Stored entries:
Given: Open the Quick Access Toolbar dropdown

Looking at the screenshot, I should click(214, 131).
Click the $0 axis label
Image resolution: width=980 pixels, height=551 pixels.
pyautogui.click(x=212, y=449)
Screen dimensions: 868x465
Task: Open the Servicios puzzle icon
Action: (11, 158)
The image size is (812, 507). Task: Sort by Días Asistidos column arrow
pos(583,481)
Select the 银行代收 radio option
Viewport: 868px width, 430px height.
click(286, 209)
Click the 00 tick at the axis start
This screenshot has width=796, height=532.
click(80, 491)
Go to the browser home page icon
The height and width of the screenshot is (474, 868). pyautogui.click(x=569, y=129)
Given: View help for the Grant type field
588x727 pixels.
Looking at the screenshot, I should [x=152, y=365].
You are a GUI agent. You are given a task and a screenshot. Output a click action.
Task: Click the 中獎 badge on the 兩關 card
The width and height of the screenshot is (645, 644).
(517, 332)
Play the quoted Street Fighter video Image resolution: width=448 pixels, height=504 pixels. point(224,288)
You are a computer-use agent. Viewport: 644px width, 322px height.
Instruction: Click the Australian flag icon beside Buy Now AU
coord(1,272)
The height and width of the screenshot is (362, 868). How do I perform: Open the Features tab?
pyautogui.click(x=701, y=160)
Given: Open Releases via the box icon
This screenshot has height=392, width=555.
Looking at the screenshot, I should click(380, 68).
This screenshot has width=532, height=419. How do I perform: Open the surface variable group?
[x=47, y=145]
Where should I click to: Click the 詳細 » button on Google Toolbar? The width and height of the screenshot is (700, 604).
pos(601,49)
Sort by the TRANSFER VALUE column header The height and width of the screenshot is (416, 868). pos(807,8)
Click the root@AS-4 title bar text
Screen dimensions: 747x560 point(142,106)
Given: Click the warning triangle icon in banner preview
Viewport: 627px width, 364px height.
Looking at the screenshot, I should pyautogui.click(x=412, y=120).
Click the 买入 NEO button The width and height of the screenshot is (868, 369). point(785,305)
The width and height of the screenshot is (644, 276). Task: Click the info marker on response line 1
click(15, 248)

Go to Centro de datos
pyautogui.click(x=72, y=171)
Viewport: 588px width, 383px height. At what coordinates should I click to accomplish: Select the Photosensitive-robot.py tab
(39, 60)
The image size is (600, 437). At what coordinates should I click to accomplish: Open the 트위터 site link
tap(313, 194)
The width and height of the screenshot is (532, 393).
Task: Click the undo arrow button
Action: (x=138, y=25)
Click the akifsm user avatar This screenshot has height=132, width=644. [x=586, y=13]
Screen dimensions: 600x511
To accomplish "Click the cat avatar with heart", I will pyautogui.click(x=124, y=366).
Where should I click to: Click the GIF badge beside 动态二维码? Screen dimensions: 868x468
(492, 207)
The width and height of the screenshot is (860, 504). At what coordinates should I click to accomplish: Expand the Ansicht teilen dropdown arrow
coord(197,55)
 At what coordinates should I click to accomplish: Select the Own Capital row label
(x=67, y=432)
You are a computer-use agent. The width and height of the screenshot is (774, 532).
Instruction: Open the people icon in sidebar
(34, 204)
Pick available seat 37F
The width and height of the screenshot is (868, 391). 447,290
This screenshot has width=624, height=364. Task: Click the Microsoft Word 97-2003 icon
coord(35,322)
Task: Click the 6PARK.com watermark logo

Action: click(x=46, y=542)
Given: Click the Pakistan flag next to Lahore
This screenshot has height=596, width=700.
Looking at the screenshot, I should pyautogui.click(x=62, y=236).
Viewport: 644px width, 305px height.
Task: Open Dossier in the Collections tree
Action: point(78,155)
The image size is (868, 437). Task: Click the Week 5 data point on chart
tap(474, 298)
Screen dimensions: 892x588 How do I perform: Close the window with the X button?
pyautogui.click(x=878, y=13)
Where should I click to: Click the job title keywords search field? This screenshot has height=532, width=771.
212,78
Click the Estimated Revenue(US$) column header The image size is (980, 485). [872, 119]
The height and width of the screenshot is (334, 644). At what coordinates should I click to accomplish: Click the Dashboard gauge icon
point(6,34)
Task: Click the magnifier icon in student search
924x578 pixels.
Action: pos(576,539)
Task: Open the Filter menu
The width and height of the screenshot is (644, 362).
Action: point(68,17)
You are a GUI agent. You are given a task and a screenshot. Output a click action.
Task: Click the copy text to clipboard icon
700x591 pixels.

#### TASK BRIEF:
Render every line of the listing above as a JSON list of strings, with one string per line and blank lines omitted.

#### THE REPLY:
[
  "Given: Open the Quick Access Toolbar dropdown",
  "Looking at the screenshot, I should click(214, 131).",
  "Click the $0 axis label",
  "Image resolution: width=980 pixels, height=551 pixels.",
  "pyautogui.click(x=212, y=449)",
  "Screen dimensions: 868x465",
  "Task: Open the Servicios puzzle icon",
  "Action: (11, 158)",
  "The image size is (812, 507). Task: Sort by Días Asistidos column arrow",
  "pos(583,481)",
  "Select the 银行代收 radio option",
  "Viewport: 868px width, 430px height.",
  "click(286, 209)",
  "Click the 00 tick at the axis start",
  "This screenshot has width=796, height=532.",
  "click(80, 491)",
  "Go to the browser home page icon",
  "The height and width of the screenshot is (474, 868). pyautogui.click(x=569, y=129)",
  "Given: View help for the Grant type field",
  "588x727 pixels.",
  "Looking at the screenshot, I should [x=152, y=365].",
  "You are a GUI agent. You are given a task and a screenshot. Output a click action.",
  "Task: Click the 中獎 badge on the 兩關 card",
  "The width and height of the screenshot is (645, 644).",
  "(517, 332)",
  "Play the quoted Street Fighter video Image resolution: width=448 pixels, height=504 pixels. point(224,288)",
  "You are a computer-use agent. Viewport: 644px width, 322px height.",
  "Instruction: Click the Australian flag icon beside Buy Now AU",
  "coord(1,272)",
  "The height and width of the screenshot is (362, 868). How do I perform: Open the Features tab?",
  "pyautogui.click(x=701, y=160)",
  "Given: Open Releases via the box icon",
  "This screenshot has height=392, width=555.",
  "Looking at the screenshot, I should click(380, 68).",
  "This screenshot has width=532, height=419. How do I perform: Open the surface variable group?",
  "[x=47, y=145]",
  "Where should I click to: Click the 詳細 » button on Google Toolbar? The width and height of the screenshot is (700, 604).",
  "pos(601,49)",
  "Sort by the TRANSFER VALUE column header The height and width of the screenshot is (416, 868). pos(807,8)",
  "Click the root@AS-4 title bar text",
  "Screen dimensions: 747x560 point(142,106)",
  "Given: Click the warning triangle icon in banner preview",
  "Viewport: 627px width, 364px height.",
  "Looking at the screenshot, I should pyautogui.click(x=412, y=120).",
  "Click the 买入 NEO button The width and height of the screenshot is (868, 369). point(785,305)",
  "The width and height of the screenshot is (644, 276). Task: Click the info marker on response line 1",
  "click(15, 248)",
  "Go to Centro de datos",
  "pyautogui.click(x=72, y=171)",
  "Viewport: 588px width, 383px height. At what coordinates should I click to accomplish: Select the Photosensitive-robot.py tab",
  "(39, 60)",
  "The image size is (600, 437). At what coordinates should I click to accomplish: Open the 트위터 site link",
  "tap(313, 194)",
  "The width and height of the screenshot is (532, 393).",
  "Task: Click the undo arrow button",
  "Action: (x=138, y=25)",
  "Click the akifsm user avatar This screenshot has height=132, width=644. [x=586, y=13]",
  "Screen dimensions: 600x511",
  "To accomplish \"Click the cat avatar with heart\", I will pyautogui.click(x=124, y=366).",
  "Where should I click to: Click the GIF badge beside 动态二维码? Screen dimensions: 868x468",
  "(492, 207)",
  "The width and height of the screenshot is (860, 504). At what coordinates should I click to accomplish: Expand the Ansicht teilen dropdown arrow",
  "coord(197,55)",
  " At what coordinates should I click to accomplish: Select the Own Capital row label",
  "(x=67, y=432)",
  "You are a computer-use agent. The width and height of the screenshot is (774, 532).",
  "Instruction: Open the people icon in sidebar",
  "(34, 204)",
  "Pick available seat 37F",
  "The width and height of the screenshot is (868, 391). 447,290",
  "This screenshot has width=624, height=364. Task: Click the Microsoft Word 97-2003 icon",
  "coord(35,322)",
  "Task: Click the 6PARK.com watermark logo",
  "Action: click(x=46, y=542)",
  "Given: Click the Pakistan flag next to Lahore",
  "This screenshot has height=596, width=700.",
  "Looking at the screenshot, I should pyautogui.click(x=62, y=236).",
  "Viewport: 644px width, 305px height.",
  "Task: Open Dossier in the Collections tree",
  "Action: point(78,155)",
  "The image size is (868, 437). Task: Click the Week 5 data point on chart",
  "tap(474, 298)",
  "Screen dimensions: 892x588 How do I perform: Close the window with the X button?",
  "pyautogui.click(x=878, y=13)",
  "Where should I click to: Click the job title keywords search field? This screenshot has height=532, width=771.",
  "212,78",
  "Click the Estimated Revenue(US$) column header The image size is (980, 485). [872, 119]",
  "The height and width of the screenshot is (334, 644). At what coordinates should I click to accomplish: Click the Dashboard gauge icon",
  "point(6,34)",
  "Task: Click the magnifier icon in student search",
  "924x578 pixels.",
  "Action: pos(576,539)",
  "Task: Open the Filter menu",
  "The width and height of the screenshot is (644, 362).",
  "Action: point(68,17)",
  "You are a GUI agent. You are given a task and a screenshot. Output a click action.",
  "Task: Click the copy text to clipboard icon",
  "700x591 pixels."
]